- **GIVEN INSTRUCTION 1**
Pull out every line of the records below that contains the word "link".

- **PASSAGE SHOWN**

2003-08-14 Thread Daniel C. Sobral
Robert Watson wrote:
Just an FYI to users of ACLs on UFS -- I've modified the semantics of the
application of the default ACL in combination with the umask.  The result
is that the application of default ACLs is now more conservative than
previously, so you may want to keep an eye out and make sure all the ACLs
still mean what you thought they meant.
I'm still exploring what the best default ACL semantics to use are --
we're now implementing POSIX.1e as spec (bitwise and).  It's worth
observing this is not quite the same semantics as Solaris and Linux, in
which the the ACL mask overrides the umask.  I have an ACL development
branch in Perforce where I'm experimenting with these semantics, and will
probably merge support for that prior to 5.3, probably as an option. 

Robert N M Watson FreeBSD Core Team, TrustedBSD Projects
[EMAIL PROTECTED]  Network Associates Laboratories
-- Forwarded message --
Date: Sun, 3 Aug 2003 20:29:13 -0700 (PDT)

- **SUPPLIED INFORMATION**
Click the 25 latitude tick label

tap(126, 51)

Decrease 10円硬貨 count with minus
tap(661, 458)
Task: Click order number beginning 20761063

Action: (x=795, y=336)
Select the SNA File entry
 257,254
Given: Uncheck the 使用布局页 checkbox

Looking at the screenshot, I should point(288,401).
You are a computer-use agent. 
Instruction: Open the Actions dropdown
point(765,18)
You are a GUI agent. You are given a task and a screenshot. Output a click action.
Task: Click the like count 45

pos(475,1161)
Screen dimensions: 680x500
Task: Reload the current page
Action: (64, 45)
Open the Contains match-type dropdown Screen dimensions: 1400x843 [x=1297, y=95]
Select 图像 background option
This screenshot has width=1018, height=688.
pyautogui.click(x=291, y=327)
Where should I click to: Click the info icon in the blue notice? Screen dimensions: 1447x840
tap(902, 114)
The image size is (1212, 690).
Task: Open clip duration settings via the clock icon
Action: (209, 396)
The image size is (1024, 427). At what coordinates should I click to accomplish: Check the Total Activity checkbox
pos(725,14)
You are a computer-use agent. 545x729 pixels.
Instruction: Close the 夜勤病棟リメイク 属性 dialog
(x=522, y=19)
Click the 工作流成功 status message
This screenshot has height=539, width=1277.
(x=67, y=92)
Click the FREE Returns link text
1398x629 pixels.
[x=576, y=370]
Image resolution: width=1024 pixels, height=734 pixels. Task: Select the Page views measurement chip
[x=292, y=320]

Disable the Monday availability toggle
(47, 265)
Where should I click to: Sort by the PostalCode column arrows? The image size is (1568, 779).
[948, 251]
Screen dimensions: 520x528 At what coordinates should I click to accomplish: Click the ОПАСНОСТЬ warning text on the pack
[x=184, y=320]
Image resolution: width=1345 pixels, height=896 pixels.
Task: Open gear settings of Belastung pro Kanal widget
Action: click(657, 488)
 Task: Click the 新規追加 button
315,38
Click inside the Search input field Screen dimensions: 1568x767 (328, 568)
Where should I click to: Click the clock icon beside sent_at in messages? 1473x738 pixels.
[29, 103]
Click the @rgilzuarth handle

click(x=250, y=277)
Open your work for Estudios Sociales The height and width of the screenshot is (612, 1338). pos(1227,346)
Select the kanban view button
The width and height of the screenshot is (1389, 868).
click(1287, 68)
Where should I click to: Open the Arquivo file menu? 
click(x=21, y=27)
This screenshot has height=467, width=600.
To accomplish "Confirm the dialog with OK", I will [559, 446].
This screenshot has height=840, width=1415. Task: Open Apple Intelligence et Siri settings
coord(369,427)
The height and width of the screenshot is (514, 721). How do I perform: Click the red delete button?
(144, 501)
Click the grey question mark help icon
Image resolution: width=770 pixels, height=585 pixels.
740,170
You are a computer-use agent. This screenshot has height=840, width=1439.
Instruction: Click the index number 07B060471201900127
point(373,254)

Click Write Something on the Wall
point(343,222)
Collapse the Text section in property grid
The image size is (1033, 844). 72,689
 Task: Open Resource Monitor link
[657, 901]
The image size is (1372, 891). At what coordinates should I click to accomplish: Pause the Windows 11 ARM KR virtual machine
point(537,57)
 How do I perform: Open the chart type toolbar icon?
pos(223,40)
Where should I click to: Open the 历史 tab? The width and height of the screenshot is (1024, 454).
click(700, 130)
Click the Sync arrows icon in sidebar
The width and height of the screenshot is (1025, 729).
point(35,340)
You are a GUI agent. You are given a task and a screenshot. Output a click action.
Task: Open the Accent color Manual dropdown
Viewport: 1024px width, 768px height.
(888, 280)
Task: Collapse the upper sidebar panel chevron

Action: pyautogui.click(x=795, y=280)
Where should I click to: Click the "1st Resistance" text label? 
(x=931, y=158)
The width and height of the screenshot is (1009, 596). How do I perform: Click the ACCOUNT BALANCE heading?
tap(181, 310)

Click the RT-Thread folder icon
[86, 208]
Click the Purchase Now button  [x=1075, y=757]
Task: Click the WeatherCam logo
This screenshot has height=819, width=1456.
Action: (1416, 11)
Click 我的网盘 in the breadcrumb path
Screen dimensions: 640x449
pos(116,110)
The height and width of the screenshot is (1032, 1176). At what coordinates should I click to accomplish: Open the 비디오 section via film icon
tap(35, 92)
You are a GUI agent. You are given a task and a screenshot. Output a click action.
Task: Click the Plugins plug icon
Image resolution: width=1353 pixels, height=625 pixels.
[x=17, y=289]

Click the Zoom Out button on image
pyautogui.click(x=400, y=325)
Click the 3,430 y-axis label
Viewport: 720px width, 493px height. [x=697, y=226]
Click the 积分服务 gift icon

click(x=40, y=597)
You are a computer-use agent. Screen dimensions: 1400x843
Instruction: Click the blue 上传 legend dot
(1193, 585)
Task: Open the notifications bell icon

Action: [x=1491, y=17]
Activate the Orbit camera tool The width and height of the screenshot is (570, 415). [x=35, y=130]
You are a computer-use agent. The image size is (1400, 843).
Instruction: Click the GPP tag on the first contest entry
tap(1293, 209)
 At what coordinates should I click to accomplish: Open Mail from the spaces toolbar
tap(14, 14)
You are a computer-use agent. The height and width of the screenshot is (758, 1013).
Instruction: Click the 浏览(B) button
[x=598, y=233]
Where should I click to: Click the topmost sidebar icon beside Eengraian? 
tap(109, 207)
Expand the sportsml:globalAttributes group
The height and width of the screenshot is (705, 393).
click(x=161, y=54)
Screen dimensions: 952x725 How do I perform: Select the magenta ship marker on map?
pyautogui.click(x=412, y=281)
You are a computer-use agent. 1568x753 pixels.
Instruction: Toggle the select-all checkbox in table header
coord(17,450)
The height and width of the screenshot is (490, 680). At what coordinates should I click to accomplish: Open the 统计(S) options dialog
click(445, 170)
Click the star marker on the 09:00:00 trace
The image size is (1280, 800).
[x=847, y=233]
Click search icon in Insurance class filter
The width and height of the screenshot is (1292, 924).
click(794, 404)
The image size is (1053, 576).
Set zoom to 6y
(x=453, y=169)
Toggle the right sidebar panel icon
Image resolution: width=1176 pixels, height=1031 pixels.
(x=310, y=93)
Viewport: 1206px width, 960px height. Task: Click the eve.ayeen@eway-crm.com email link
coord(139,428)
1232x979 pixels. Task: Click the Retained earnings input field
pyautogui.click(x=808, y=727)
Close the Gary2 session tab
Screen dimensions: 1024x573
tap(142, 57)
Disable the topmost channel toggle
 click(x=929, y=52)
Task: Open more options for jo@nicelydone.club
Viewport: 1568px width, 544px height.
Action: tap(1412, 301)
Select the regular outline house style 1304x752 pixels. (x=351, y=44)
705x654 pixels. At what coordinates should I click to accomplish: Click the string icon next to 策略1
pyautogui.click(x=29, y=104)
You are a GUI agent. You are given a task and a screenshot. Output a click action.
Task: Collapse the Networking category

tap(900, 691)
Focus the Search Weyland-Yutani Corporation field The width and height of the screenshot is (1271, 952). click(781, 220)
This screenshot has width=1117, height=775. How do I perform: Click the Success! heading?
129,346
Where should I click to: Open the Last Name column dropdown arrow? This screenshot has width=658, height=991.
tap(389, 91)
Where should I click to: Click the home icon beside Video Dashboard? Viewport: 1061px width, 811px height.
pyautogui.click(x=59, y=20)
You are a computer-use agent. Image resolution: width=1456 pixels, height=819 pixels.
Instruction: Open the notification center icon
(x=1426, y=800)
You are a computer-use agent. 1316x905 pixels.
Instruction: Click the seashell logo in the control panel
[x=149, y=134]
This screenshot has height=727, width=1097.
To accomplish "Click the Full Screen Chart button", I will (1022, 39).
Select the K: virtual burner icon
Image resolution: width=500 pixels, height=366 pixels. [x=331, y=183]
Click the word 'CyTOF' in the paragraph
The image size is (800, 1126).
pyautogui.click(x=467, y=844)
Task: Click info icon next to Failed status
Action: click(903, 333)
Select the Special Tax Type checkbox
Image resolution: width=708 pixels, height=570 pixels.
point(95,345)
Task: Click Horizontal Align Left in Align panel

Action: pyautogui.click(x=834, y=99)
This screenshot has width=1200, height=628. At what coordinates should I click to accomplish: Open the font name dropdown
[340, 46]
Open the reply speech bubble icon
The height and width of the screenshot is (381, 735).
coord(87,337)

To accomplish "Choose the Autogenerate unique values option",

- **GIVEN INSTRUCTION 2**
Carry on the mailing list post about ACLs on UFS above, starting right after its last line.

- **EXPECTED ANSWER 1**
Click the FREE Returns link text
 Task: Open Resource Monitor link
Viewport: 1206px width, 960px height. Task: Click the eve.ayeen@eway-crm.com email link

- **EXPECTED ANSWER 2**
From: Robert Watson [EMAIL PROTECTED]
To: [EMAIL PROTECTED], [EMAIL PROTECTED], [EMAIL PROTECTED]
Subject: cvs commit: src/sys/ufs/ufs acl.h ufs_acl.c ufs_vnops.c
rwatson 2003/08/03 20:29:13 PDT

  FreeBSD src repository

  Modified files:
sys/ufs/ufs  acl.h ufs_acl.c ufs_vnops.c 
  Log:
  Now that the central POSIX.1e ACL code implements functions to
  generate the inode mode from a default ACL and creation mask,
  implement ufs_sync_inode_from_acl() using acl_posix1e_newfilemode().
  
  Since ACL_OVERRIDE_MASK/ACL_PRESERVE_MASK are defined, we no
  longer need to explicitly pass in a preserve_mask field: this
  is implicit in the use of POSIX.1e semantics.
  
  Note: this change contains a semantic bugfix for new file creation:
  we now intersect the ACL-generated mode and the cmode requested by
  the user process.  This means permissions on newly created file
  objects will now be more conservative.  In the future, we may want
  to provide alternative semantics (similar to Solaris and Linux) in
  which the ACL mask overrides the umask, permitting ACLs to broaden
  the rights beyond the requested umask.
FWIW, I don't like it. This means I'll have to change my umask to o+rw 
for my ACLs to work correctly, since I use ACLs to _give_ rights in ways 
that umask cannot.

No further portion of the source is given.